Peace keeping means what it says. It involves keeping the peace between two identifiable warring factions who want peace and have invited third party in to keep it. It really only has a hope of succeeding when those groups are separated from one another by geography. As guerilla war supplants state on state violence as the dominant form of conflict, peacekeeping missions have become less and less useful. In this sense Ignatieff is right and Rae, Volpe and Layton are dead wrong. Peace keeping has had it day; it represents a proud chapter in Canada history, but that chapter has been written; let us move on. The question is to what.

Ignatieff is the only candidate is to propose a replacement and for that he deserves credit. Ignatieff, however, proposes that we adopt a Neo Conservative doctrine that works in theory, but is a miserable failure in practice. So here we Liberals are, trapped between ideology and nostalgia.

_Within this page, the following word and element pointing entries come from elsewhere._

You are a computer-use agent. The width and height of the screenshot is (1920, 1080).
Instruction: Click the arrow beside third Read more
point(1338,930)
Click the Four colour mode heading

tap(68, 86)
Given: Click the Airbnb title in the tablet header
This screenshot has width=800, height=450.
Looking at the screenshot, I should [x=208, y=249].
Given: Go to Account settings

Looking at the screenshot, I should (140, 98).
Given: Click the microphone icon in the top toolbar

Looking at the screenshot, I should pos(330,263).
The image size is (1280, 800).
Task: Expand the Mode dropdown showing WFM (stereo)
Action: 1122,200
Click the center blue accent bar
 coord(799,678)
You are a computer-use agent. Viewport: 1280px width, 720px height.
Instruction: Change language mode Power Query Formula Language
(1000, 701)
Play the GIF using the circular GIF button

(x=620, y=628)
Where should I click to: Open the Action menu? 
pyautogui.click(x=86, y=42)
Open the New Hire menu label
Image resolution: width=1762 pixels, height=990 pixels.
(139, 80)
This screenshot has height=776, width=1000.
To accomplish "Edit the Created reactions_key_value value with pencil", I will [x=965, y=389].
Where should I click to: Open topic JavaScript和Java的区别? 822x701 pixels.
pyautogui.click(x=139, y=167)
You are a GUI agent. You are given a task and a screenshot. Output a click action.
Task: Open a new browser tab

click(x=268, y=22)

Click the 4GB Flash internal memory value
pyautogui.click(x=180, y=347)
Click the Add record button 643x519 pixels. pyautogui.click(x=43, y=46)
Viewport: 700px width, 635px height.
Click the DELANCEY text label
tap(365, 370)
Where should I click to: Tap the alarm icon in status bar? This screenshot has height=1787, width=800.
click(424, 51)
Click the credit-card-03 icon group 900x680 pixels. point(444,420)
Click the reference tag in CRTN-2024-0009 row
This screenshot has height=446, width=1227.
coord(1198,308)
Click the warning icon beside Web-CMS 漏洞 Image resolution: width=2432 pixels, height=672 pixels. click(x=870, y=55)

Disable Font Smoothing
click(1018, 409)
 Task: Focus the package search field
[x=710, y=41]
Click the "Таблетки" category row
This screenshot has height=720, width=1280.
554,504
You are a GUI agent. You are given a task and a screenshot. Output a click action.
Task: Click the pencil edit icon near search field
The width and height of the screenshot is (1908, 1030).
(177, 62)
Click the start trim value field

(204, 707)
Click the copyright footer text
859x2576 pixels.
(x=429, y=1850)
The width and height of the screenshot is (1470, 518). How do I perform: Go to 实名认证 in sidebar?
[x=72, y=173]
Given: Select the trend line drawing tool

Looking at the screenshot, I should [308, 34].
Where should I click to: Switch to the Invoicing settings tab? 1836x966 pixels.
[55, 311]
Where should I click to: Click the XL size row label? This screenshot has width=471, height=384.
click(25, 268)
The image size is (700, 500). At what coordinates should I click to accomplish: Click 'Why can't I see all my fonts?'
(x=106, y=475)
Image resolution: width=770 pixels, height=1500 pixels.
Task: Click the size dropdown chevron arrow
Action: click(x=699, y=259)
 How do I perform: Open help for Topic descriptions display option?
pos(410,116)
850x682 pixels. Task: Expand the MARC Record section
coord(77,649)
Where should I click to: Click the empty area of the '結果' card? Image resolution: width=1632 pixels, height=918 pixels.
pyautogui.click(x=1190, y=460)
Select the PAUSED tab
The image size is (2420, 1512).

It is time we Liberals take a pragmatic turn. This should be a simple enough, but alas I fear no. For most Canadian politicians foreign policy is a subject they would prefer to forget much less discuss and is only made tolerable for us Liberals by a number refined and ready made platitudes. Do not be fooled by Ignatieff’s muscular Victorian venire either, a puritanical adherence to altruism still has domain over all parties and one asks “how does this benefit Canada?”, “what are the risks?” or “how likely is such a mission to succeed?” at ones own peril. Good intentions and moral obligation are still seen as magical guarantees of a mission’s success. Ignatieff’s position is just more in keeping with Conservative axiom that when it comes to foreign policy all one need do is to puff out one’s chest and hope for the best and a different set of platitudes. In keeping with such a testosterone driven attitude, Ignatieff followed Stephen Harper’s lead and claimed that anyone who opposed the extension of the Afghan mission does not “support the troops”. Where Ignatieff differs from Harper is that he does not believe that our obligation to protect does not in theory depend upon American’s willingness to intervene even if it does in practice.

As Liberals, we must not be tempted either of these two sets of platitudes. We must be more worldly in outlook. We must start asking questions that we have either repressed, or were afraid to ask. Only once we start asking the more mundane questions about how this or that policy benefits Canada, what are the chances of it succeeding, will we create a more realistic picture for the Canadian public. As representatives of the people, we owe the public that much; we owe them the truth.

For starters this means removing the fig leaf of Conservative procedural misconduct and having the very debate about Afghanistan we, rightly claim the Canadian people missed out on. In doing so, pace Ignatieff, scared cows are not the only wild animal to be avoided. We must also be wary of elephants and guerillas. Let us not pretend, for example, that our Afghanistan policy will not have domestic consequences. We have recently seen that it does. We can not pretend, as Stephen Harper does, that sending troops to Afghanistan will not protect us from terrorists who have never set foot in that country, but who wish us ill will because we have sent troops there. We must accept that in a democratic society, politicians have a duty to base their arguments on the truth and that they do not have the option of designing arguments to obscure it even if believe our hearts in the right place.